Começo por dizer que sendo o Jorge um poeta, essa faceta aparece-nos constantemente na sua prosa, o que enriquece e aumenta o prazer da leitura. Sobre estes momentos de prosa poética permitam-me que chame a atenção para o capítulo que abre o segundo livro: “Pelos Olhos de Minha Mãe”.
Continuemos. Se numa bússola o íman aponta a seta para o Norte, em muitos de nós há um íman emocional que aponta para o Sul, ou porque lá nascemos ou porque há um primitivo e instintivo apelo por ali ter nascido o primeiro ser humano.
É esse Sul que o Jorge Arrimar nos vem contar, onde S. Pedro da Chibia é um lugar de chegadas e de partidas, um manancial de alegrias e tristezas, de nascimentos e mortes, de amores e desamores, de memórias e encantamentos. É uma saga que acompanha várias gerações de kuvales, muílas, cuanhamas, madeirenses, boéres e luso-brasileiros, gerações que habitaram as margens e territórios em volta daquele grande rio do Sul, o rio Cunene, gerações que conviveram, se misturaram e se guerrearam.

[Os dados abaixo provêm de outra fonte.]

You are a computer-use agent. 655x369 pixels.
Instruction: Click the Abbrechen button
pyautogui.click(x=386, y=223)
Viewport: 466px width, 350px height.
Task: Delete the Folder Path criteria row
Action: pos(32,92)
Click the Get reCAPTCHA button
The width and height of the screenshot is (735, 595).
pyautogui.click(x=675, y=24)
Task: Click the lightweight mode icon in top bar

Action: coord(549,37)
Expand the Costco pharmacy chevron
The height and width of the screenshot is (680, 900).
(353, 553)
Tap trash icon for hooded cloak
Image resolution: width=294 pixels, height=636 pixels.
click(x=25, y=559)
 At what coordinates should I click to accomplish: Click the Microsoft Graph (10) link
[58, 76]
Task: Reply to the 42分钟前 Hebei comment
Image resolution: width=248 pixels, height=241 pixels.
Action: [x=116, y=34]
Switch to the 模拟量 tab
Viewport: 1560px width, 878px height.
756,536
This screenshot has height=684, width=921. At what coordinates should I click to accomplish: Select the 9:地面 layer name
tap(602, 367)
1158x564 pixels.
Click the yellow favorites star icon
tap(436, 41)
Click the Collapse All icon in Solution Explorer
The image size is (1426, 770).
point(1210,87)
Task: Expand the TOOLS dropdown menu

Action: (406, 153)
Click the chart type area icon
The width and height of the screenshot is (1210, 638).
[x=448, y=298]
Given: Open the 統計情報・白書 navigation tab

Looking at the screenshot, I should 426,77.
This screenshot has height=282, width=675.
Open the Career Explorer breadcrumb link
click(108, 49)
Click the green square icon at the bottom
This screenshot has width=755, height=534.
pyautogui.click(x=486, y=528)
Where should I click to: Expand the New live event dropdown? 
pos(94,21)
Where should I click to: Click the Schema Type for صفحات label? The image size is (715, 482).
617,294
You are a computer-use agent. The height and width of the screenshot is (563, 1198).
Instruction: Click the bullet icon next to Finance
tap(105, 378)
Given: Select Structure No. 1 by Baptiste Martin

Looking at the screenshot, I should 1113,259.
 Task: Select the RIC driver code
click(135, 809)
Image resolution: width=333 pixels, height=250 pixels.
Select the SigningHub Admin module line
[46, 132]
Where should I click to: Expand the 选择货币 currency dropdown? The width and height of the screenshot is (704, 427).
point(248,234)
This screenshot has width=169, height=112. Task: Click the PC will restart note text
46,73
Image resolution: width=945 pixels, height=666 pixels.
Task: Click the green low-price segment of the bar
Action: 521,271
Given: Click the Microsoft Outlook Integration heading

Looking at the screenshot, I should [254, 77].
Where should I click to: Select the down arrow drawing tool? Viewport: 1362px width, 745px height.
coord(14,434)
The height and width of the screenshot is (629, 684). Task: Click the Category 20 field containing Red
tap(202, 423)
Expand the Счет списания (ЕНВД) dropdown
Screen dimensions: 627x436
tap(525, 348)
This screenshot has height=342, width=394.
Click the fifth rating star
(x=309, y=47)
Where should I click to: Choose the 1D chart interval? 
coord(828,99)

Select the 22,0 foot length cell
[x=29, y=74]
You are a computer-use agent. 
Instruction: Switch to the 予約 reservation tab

Fala-nos das guerras do Nano, das guerras de ocupação colonial, da guerra dos mucubais, que não passou de puro saque do gado daquele povo, saque autorizado e reforçado pelas autoridades coloniais com o seu poderio militar, sendo esta guerra um momento histórico muito importante no desenrolar da história que Arrimar teceu. Importante também a introdução da guerra civil angolana que se seguiu à independência, e a luta contra os invasores sul-africanos.
Conta-nos de povos que procuraram resistir em manter os seus usos e costumes, cujas fronteiras terrestres eram delimitadas por onde o seu gado os levava em busca de pasto. Conta-nos da dureza da vida que os colonos tiveram de enfrentar e como tiveram que aprender a respeitar os povos que lá encontraram para poder sobreviver e para serem igualmente respeitados.
A obra questiona-nos a cada instante, nunca sabemos onde começa e onde termina a ficção porque, se a História dos compêndios é totalmente respeitada e é pano de fundo permanente no desenrolar das situações, a ficção tanto pode estar em nomes fictícios de personagens reais, como em nomes reais de pessoas envolvidas em situações fictícias. Cabe ao leitor tentar desvendar essa teia, e este é um dos prazeres acrescidos nesta obra.
Os factos e os episódios históricos e ficcionados envolvem-se tão harmoniosamente que me ocorre uma frase do escritor norte-americano Mark Twain: a diferença que existe entre a realidade e a ficção é que a ficção tem de ser credível.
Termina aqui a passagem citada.